TASK ITEM:
The listing must be copied out in full and exactly; no images go with it.

-.-.-

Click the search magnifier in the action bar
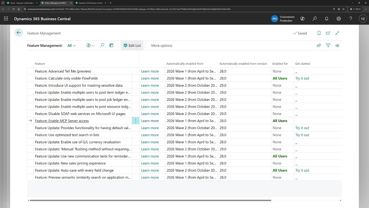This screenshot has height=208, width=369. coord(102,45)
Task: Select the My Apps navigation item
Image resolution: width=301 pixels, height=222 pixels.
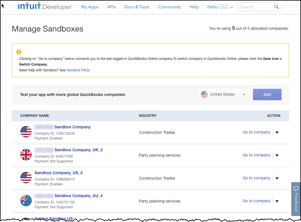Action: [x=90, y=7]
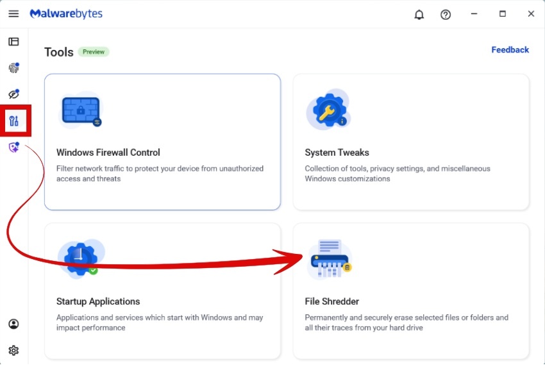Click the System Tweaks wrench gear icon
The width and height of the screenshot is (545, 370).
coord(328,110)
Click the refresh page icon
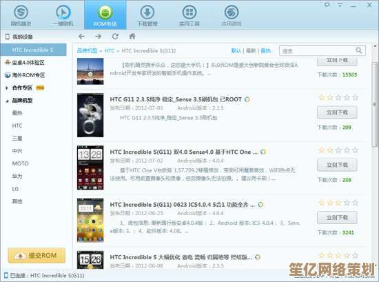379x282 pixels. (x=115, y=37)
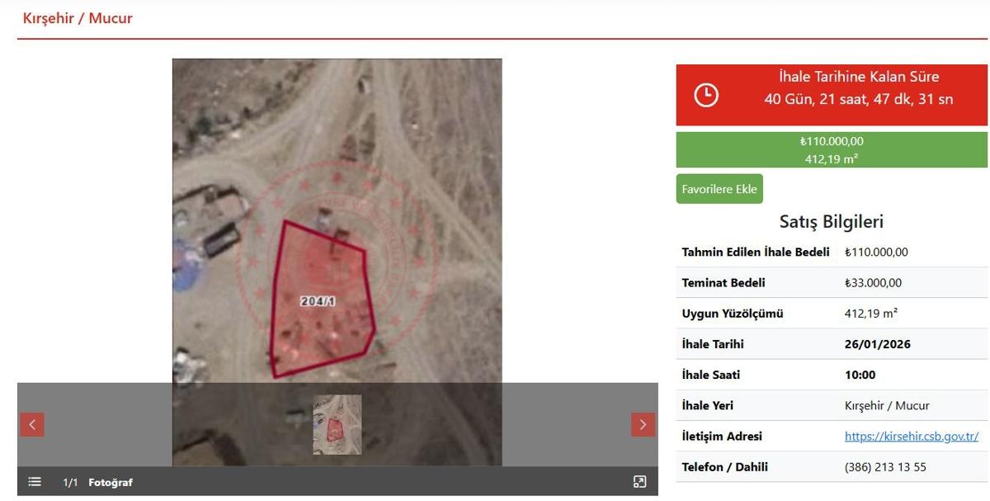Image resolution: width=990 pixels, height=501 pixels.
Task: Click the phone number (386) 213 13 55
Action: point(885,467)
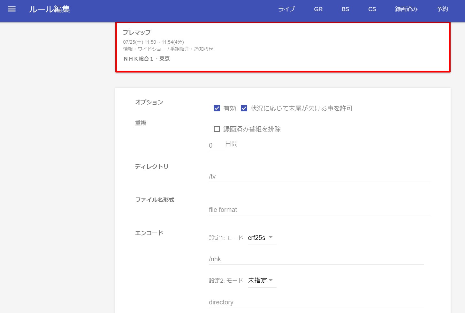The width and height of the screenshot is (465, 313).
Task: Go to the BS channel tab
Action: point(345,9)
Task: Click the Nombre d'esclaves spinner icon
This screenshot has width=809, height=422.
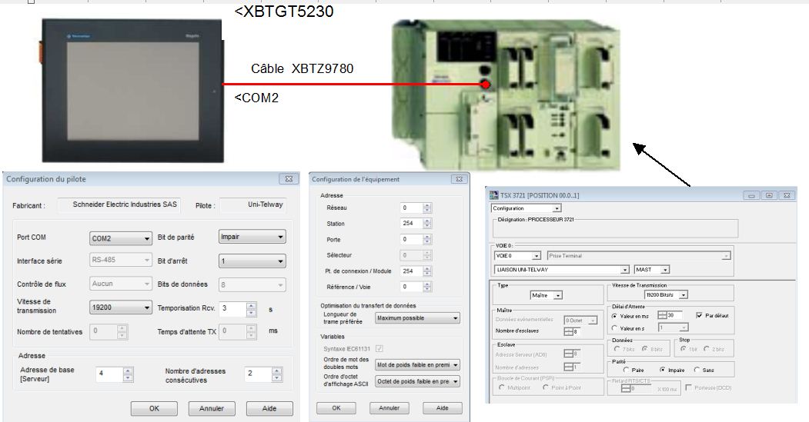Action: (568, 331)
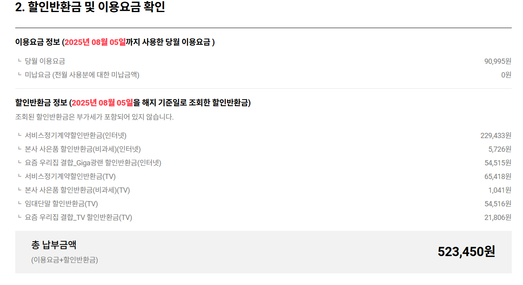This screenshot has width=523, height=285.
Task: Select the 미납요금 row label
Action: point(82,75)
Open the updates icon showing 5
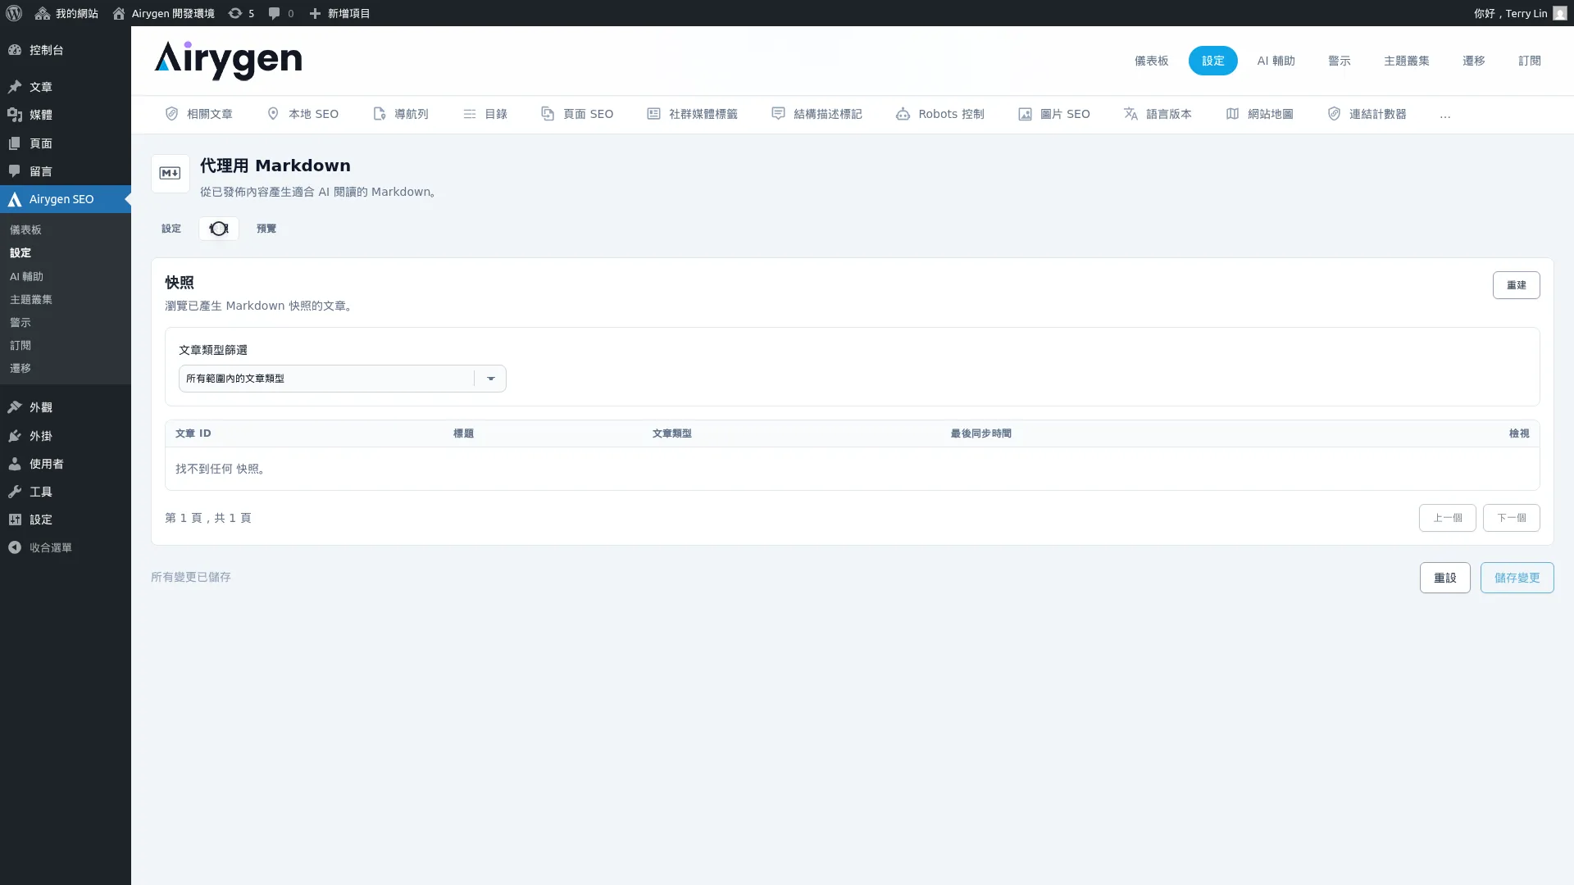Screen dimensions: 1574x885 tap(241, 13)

-.-.-

ANSWER AREA:
Click the search magnifier in the action bar
This screenshot has height=208, width=369. coord(102,45)
Task: Select the My Apps navigation item
Image resolution: width=301 pixels, height=222 pixels.
Action: [x=90, y=7]
Click the System Tweaks wrench gear icon
The width and height of the screenshot is (545, 370).
coord(328,110)
Click the refresh page icon
379x282 pixels. (x=115, y=37)
Image resolution: width=990 pixels, height=501 pixels.
Task: Click the phone number (386) 213 13 55
Action: point(885,467)
The width and height of the screenshot is (465, 313).
Task: Go to the BS channel tab
Action: point(345,9)
Task: Click the Nombre d'esclaves spinner icon
This screenshot has width=809, height=422.
Action: (568, 331)
This screenshot has width=523, height=285.
Task: Select the 미납요금 row label
Action: point(82,75)
Open the updates icon showing 5
Screen dimensions: 1574x885 tap(241, 13)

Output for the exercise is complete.